For DIY routing (or platforms that don’t ship it), the heuristics are simple: simple tasks → small models (Haiku, Flash); complex reasoning → frontier (Opus, Pro); validation and judging → small models; code generation → code-specialized models when available.
Model Pricing Snapshot
Snapshot date: 2026-05-20. OpenAI doubled GPT-5 pricing on April 23, 2026 with the GPT-5.5 release ($2.50/$15 → $5/$30 per MTok); pricing below reflects the post-doubling tier.
| Model | Input $/MTok | Output $/MTok | Cached $/MTok |
|---|---|---|---|
| Claude Opus 4.7 | $5.00 | $25.00 | $0.50 (read) |
| Claude Sonnet 4.6 | $3.00 | $15.00 | $0.30 (read) |
| Claude Haiku 4.5 | $1.00 | $5.00 | $0.10 (read) |
| GPT-5.5 | $5.00 | $30.00 | $1.25 |
| GPT-5.4 | $2.50 | $15.00 | $0.25 |
| GPT-5.2 | $0.875 | $7.00 | n/a |
| Gemini 3.1 Pro | $1.25-$2.00 (tiered) | varies | $0.20 (read) |
| Gemini 2.5 Pro | $1.25 (≤200K) | $10.00 | 10% of input |
| Gemini 2.5 Flash Lite | $0.10 | $0.40 | 10% of input |
Opus 4.7, Opus 4.6, and Sonnet 4.6 now include 1M context at standard pricing.
Model Abstraction
If you support more than one model — and any non-trivial harness does — pin the abstraction explicitly rather than scattering model IDs through prompt code.
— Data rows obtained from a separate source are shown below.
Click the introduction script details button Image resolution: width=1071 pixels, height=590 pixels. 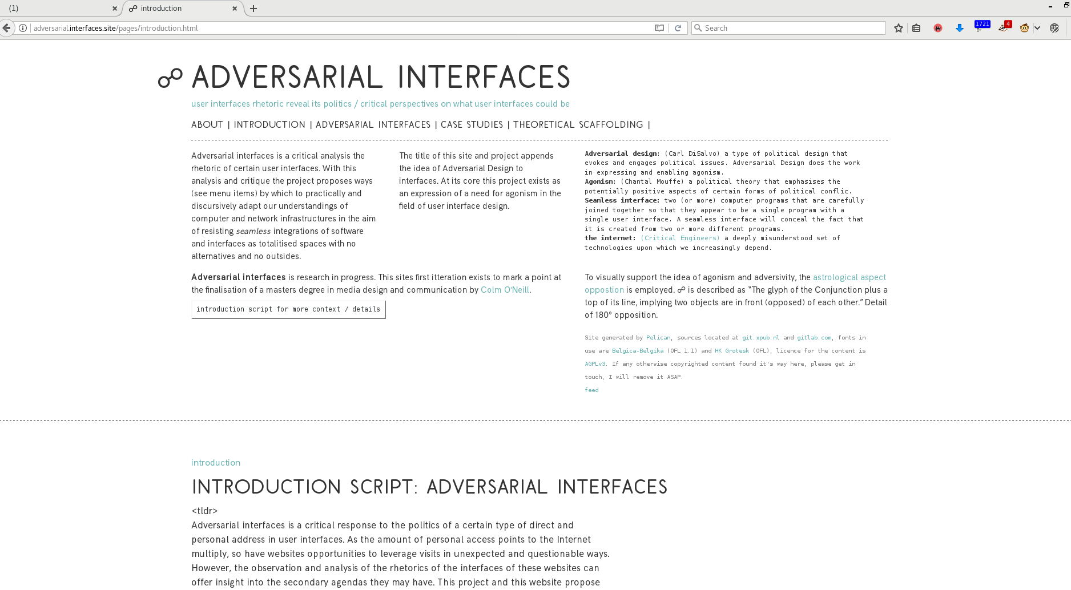click(x=288, y=309)
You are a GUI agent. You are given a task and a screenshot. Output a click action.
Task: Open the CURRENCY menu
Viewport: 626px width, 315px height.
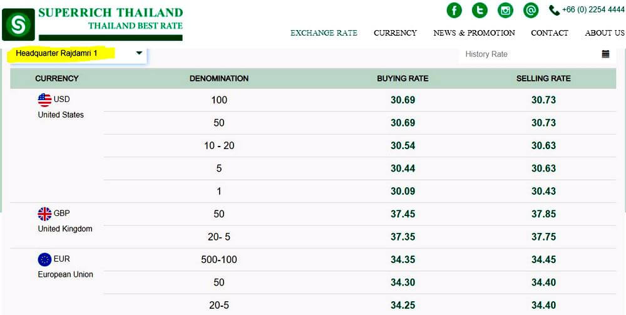click(395, 33)
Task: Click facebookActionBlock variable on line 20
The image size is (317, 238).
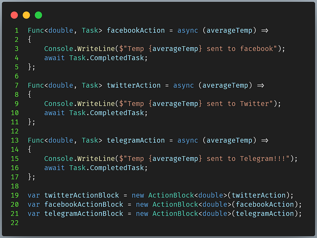Action: pos(84,204)
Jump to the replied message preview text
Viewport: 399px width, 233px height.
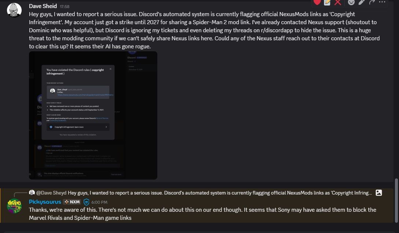click(x=220, y=193)
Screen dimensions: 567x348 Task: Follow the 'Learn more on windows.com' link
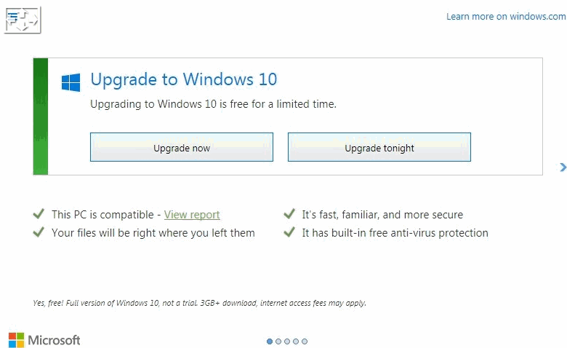click(506, 17)
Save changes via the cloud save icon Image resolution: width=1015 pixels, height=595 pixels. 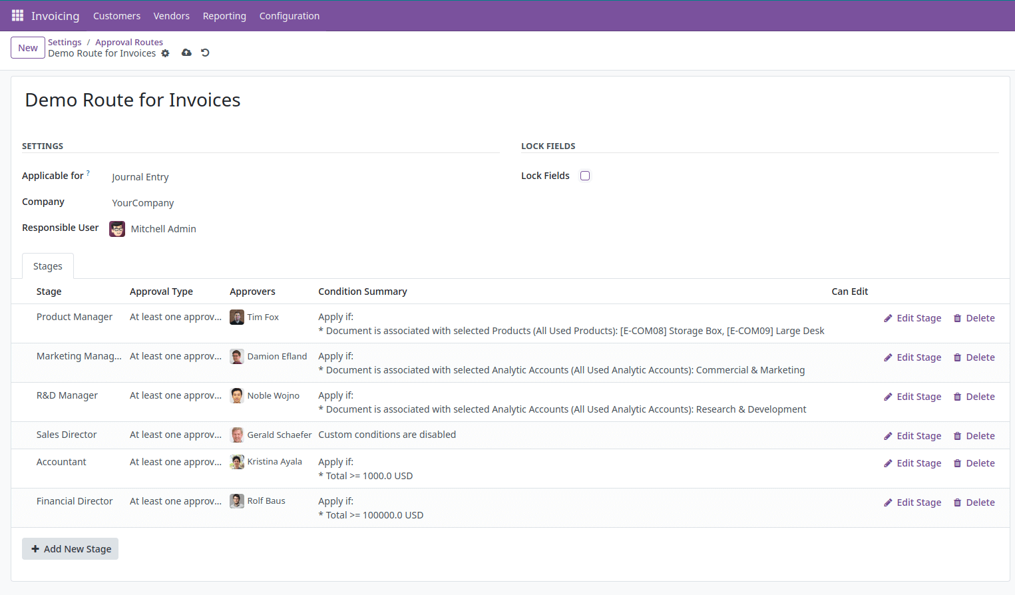[x=186, y=52]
The ModelSpec pattern:
ModelSpec {
id, // "claude-opus-4-7-20260501"
provider, // anthropic | openai | google | ...
max_tokens,
supports_tools,
supports_vision,
cost_per_input_token,
cost_per_output_token,
}
Resolve human-friendly aliases (opus, opusplan, flash) once at session start and pin the resolved ID for the session. Don’t re-resolve mid-conversation — alias drift inside a single conversation produces costing and capability bugs that are nearly impossible to reproduce. Abstract API clients behind a Provider interface so adding a new provider means implementing one trait, not modifying the conversation loop. Capability detection (tools, vision, streaming) and fallback chains for rate limits and outages belong in the same layer.
See Implementation Delta §9 for the broader pattern.
Cost Attribution
Track cost per task, per user, per agent, and per failure. In multi-agent systems, propagate a cost context through delegation chains and aggregate on completion — when Agent A delegates to B which delegates to C, C’s tokens should roll up through B to A.
Cost per failure is the most informative single metric. It reveals tokens burned on tasks that ultimately didn’t complete — retry loops, hallucinated tool calls, sessions that hit context limits and restarted. High cost-per-failure means better routing, error handling, or guardrails will pay for themselves quickly.
Budget Management
- Per-session token limits: hard caps that terminate or escalate to a human rather than burning indefinitely.
- Real-time monitoring:
/costfor session spend; status line for continuous visibility. - Automatic compaction: configure
CLAUDE_AUTOCOMPACT_PCT_OVERRIDEto compact at a percentage of the window rather than waiting for a hard limit (which wastes the tokens already spent building context). - Alerting thresholds: 50/75/90% of budget. By the time you notice a cost problem organically, the damage is already done.
Treat budget management as infrastructure, not an afterthought. The teams succeeding with agents apply the same discipline to tokens that mature engineering organizations apply to AWS or GCP spend: metered, attributed, budgeted, and optimized continuously.